§ **Work request**
Count up the lines of the data below that contain the string "accomplish", then give only the total.

§ **Task data**

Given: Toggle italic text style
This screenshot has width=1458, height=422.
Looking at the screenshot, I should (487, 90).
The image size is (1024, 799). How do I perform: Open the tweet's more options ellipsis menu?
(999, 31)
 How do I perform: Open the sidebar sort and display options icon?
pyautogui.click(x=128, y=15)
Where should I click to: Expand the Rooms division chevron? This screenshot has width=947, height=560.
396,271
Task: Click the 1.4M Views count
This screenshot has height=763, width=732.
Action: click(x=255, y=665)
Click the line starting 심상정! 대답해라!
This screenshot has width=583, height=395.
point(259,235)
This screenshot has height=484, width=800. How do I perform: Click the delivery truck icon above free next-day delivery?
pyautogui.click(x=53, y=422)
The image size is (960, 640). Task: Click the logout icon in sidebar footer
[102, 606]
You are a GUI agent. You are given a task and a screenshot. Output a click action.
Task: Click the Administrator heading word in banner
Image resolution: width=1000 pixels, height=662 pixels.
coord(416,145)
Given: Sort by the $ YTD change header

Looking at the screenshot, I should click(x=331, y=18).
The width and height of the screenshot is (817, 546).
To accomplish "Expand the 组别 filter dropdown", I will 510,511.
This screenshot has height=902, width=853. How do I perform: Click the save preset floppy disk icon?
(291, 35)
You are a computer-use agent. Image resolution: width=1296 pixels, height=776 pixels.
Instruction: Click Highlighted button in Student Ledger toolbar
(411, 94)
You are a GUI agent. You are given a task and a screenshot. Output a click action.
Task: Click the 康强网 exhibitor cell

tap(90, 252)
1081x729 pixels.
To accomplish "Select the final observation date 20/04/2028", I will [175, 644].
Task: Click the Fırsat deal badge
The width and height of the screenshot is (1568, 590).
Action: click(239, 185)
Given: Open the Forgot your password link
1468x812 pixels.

§ **Finished task**
2